Para ter sucesso em Mídias Sociais é preciso acreditar


Diferente dos posts que costumo fazer, este post tem altas doses de opinião, nenhum gráfico e nenhum embasamento científico. Resolvi falar sobre criação e o que antecede os cases de sucesso (ou de fracasso) que vemos em mídias sociais.

Muitas pessoas, palestras, livros, blog enumeram em tópicos a receita do sucesso para ações de marketing. O sucesso pode ter diferentes parâmetros para cada profissional. Pode ser um sucesso de visualizações, sucesso de adesão, sucesso de vendas ou qualquer outro tipo de conversão.

Passamos pelas etapas básicas, de recebimento de briefing, discussão com as áreas envolvidas, brainstorm, planejamento, apresentação e execução. Todos essas etapas são importantes para o desenvolvimento de projetos. Mas será que existem um momento decisivo para um projeto deslachar ou não?

E eu tenho uma receita, baseadas nas minhas experiências passadas e nas agências que trabalhei, que é o reconhecimento de que a saída do brainstorm é um momento decisivo. E entre este momento e o planejamento  você precisa acreditar no que está no ppt. Se você não acreditar no sucesso da ação nesse instante, você pode colocar tudo que foi proposto por água abaixo.

Muitas vezes, nesse momento pós brainstorm, pensamos que as coisas podiam ser feitas de uma maneira diferente ou outras ideias poderiam ser aplicadas e algo nos trava e nos passa o receio de voltar atrás. PARE NESTE MOMENTO E COLOQUE AS IDEIAS PARA FORA.

Você precisa acreditar num job vencedor. Se ele está no ppt e vai chegar a mesa do cliente sem que você acredite naquela ideia, remarque a reunião, peça mais prazo, mas só leve ele adiante com a certeza de que vai dar certo.

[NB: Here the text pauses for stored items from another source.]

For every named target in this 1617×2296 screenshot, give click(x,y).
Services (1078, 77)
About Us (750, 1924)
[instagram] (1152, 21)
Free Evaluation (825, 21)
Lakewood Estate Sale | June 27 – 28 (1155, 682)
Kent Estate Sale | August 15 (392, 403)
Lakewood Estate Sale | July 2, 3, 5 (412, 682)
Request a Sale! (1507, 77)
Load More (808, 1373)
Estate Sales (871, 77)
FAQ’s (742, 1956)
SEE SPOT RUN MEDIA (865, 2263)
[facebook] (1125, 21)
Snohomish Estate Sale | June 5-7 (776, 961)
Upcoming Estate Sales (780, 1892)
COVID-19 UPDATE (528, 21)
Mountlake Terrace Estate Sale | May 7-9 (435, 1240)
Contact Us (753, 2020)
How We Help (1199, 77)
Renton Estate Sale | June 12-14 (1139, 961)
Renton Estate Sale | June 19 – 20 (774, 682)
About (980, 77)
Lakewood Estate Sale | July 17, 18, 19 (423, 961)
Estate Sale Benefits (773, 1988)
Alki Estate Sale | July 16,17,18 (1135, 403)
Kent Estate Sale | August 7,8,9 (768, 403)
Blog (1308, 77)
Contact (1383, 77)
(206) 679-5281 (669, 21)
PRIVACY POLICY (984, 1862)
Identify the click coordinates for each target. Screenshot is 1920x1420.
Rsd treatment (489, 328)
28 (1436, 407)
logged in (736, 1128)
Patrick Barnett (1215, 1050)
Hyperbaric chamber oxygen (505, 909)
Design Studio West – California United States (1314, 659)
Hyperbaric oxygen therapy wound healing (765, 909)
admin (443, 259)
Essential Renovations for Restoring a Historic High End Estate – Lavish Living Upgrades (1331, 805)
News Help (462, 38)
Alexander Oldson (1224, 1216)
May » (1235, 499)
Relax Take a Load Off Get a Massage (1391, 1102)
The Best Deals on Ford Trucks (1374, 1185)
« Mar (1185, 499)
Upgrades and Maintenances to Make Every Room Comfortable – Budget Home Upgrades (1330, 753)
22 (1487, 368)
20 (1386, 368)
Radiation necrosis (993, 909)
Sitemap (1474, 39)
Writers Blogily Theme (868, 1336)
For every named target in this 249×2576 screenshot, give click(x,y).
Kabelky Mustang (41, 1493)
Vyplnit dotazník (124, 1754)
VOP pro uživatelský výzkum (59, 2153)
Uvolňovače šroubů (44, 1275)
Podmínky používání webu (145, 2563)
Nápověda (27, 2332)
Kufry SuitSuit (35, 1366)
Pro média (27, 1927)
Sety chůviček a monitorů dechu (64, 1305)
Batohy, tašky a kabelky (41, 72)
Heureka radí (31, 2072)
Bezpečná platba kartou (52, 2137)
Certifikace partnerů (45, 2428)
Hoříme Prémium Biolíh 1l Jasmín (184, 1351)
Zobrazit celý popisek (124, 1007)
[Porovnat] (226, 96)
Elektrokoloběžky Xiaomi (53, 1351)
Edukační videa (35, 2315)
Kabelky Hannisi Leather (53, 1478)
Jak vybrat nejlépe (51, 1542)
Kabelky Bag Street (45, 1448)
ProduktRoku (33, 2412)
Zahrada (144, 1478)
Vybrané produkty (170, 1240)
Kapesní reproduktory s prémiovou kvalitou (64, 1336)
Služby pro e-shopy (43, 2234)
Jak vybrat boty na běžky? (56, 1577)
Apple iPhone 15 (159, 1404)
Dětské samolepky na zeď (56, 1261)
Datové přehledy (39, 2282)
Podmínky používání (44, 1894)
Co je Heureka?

E quando o cliente não acredita? Essa é a parte mais difícil de se trabalhar com mídias sociais, sem sombra de dúvida. Então, aqui seguem algumas dicas:

  • Argumente com cliente com base em fatos (ou teoria, para os mais avançados). Discursos regados a achismo não levarão seu job a lugar nenhum.
  • Tenha benchmarks na manga, mas saiba fazer comparações. Se o exemplo não compete no mesmo mercado, não vale. Se é lovemark e a sua marca é de esquina, também não vale. Se é uma marca global e a sua é local, também não conta. Todas essas diferenças influenciam drasticamente no seu “conceito de sucesso”.
  • Saiba dizer não. Se o cliente te pede algo absurdo, que pode colocar em risco a imagem da sua empresa / agência ou da própria marca, recuse. Pense a logo prazo. Você perde agora para ganhar credibilidade e reconhecimento lá na frente.

Espero ter ajudado com as dicas :)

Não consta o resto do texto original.